По словам сотрудника лаборатории гравиметрии Государственного астрономического института имени Штернберга (ГАИШ) МГУ Леонида Зотова, теоретические смещения оси на 6-8 сантиметров предсказывались для многих крупных землетрясений, однако они не были подтверждены наблюдениями.

"То есть наблюдательного материала, однозначно это подтверждающего, не было", - сказал РИА Новости Зотов.

По его словам, получить нужные для проверки расчетов наблюдения можно с помощью нескольких систем, в частности группировки спутников GPS, которая четыре раза в сутки определяет координаты географических полюсов Земли. Получить эти координаты в более высоком разрешении можно, но для этого нужно запустить программу обработки. Это, по выражению Зотова, "вещь нетривиальная". Существует также система радиотелескопов со сверхдлинной базой (РСДБ), которая дает координаты раз в сутки.

"Я сильно сомневаюсь в том, что эффект удастся обнаружить на практике. Эти изменения пока не удавалось "отнаблюдать". Если их удастся в этот раз "отнаблюдать", это будет большой прогресс", - отметил Зотов.

Ранее специалисты Национального института геофизики и вулканологии Италии сообщили о том, что, по их расчетам, в результате землетрясения в пятницу ось сместилась почти на 10 сантиметров. Гросс отметил, что ему пока не известно о таких данных, но один из его французских коллег, проведя независимые расчеты, получил сопоставимую оценку в 14 сантиметров в сторону 135-го градуса восточной долготы.

----------


## Sanych

Очень тяжелые последствия...

----------


## Justin

Новости сегодня страшнее, чем фильмы ужасов.

----------


## Justin

Число погибших при землетрясении в Японии превысило тысячу человек

Число погибших в Японии в результате катастрофического землетрясения превысило одну тысячу человек. 

Об этом заявил сегодня на пресс-конференции в Токио генеральный секретарь кабинета министров Юкио Эдано.
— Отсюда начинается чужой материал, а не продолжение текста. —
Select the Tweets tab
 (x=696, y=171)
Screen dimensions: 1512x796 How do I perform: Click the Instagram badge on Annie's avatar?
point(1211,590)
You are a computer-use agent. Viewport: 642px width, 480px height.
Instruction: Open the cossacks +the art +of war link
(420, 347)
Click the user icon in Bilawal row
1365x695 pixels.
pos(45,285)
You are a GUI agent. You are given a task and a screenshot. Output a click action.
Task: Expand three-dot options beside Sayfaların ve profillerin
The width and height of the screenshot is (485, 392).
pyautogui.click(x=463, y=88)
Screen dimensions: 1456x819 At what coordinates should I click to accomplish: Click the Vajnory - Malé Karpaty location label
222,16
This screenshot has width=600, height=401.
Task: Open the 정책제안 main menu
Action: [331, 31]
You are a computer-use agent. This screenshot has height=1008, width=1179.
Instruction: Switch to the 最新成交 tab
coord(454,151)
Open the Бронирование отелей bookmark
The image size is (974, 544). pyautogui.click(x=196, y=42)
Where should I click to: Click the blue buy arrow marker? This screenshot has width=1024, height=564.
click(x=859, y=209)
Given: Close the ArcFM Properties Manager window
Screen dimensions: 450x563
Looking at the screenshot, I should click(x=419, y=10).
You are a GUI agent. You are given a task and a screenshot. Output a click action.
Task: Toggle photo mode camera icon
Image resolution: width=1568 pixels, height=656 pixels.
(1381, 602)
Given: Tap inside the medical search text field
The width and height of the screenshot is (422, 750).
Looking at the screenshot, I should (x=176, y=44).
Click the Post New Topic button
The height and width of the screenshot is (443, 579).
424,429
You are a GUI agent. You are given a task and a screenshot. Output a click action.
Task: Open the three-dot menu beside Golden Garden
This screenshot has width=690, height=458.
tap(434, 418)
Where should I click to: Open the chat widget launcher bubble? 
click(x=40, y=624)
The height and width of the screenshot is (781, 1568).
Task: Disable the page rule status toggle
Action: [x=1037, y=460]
Чуть ранее местный телеканал NHK сообщил о 430 подтвержденных случаях гибели людей и более 200 официально не подтвержденных.  ИТАР-ТАСС

----------


## Justin

Радиоактивный цезий обнаружен возле первого блока АЭС "Фукусима-1" в Японии, это означает, по всей видимости, что расплавилось топливо в сердцевине реактора

_Justin добавил 12.03.2011 в 08:35_
Про комментарии , которые читала в интернете по поводу происходящего вообще молчу ... твари бездушные !!!

----------


## Justin

Угроза разрушения оболочки реактора на АЭС "Фукусима-1" устранена 
[Скрытая ссылка. Необходима регистрация. ]
После произошедшего в пятницу землетрясения специалистам не удавалось вывести скопившийся под оболочкой блока АЭС газ и понизить давление. Были опасения, что повышенное давление может привести к повреждениям оболочки и утечке радиации.

----------


## Justin

РИА Новости
Начал повышаться радиационный фон на границе АЭС "Фукусима-1". Генсек Правительства страны заявил, что взрыв на АЭС "Фукусима-1" не затронул реактор.

----------


## Irina

*Самые неожиданные последствия землетрясения в Японии*
По сообщениям ученых, землетрясение, разрушившее северо-восток Японии, сместило остров более чем на 2 м. Исследователи Института астрономии и космических наук Кореи установили, что Корейский полуостров сдвинулся на восток приблизительно на 5 см, в то время как Японские острова сдвинулись примерно на 2,4 метра в том же направлении. На населении региона это не отразилось никоим образом, смещения совершенно неощутимы, и любые опасения в их отношении не имеют основания. Пресс-секретарь института отметил, что сейчас ведётся работа по установлению характера смещения: было ли оно единовременным или продолжается до сих пор.

Это не единственное глобальное последствие произошедшего в Японии стихийного бедствия. Землетрясение также повлекло за собой смещение оси Земли на 15 см и сместило массу Земли таким образом, что планета стала вращаться чуть быстрее. Ричард Гросс из Лаборатории NASA отметил, что сокращение продолжительности земных суток составило 1,6 микросекунды.

Специалисты Геодезического центра Итальянского космического агентства считают, что для точного определения воздействия землетрясения в Японии на земную ось еще требуются более точные измерения. По их мнению, последствия нынешнего стихийного бедствия уступают лишь влиянию самого сильного в истории наблюдений - Великого Чилийского землетрясения 1960 г, магнитуда которого, по разным оценкам, составляла от 9,3 до 9,5.

----------


## Justin

Их до сих пор трясет

----------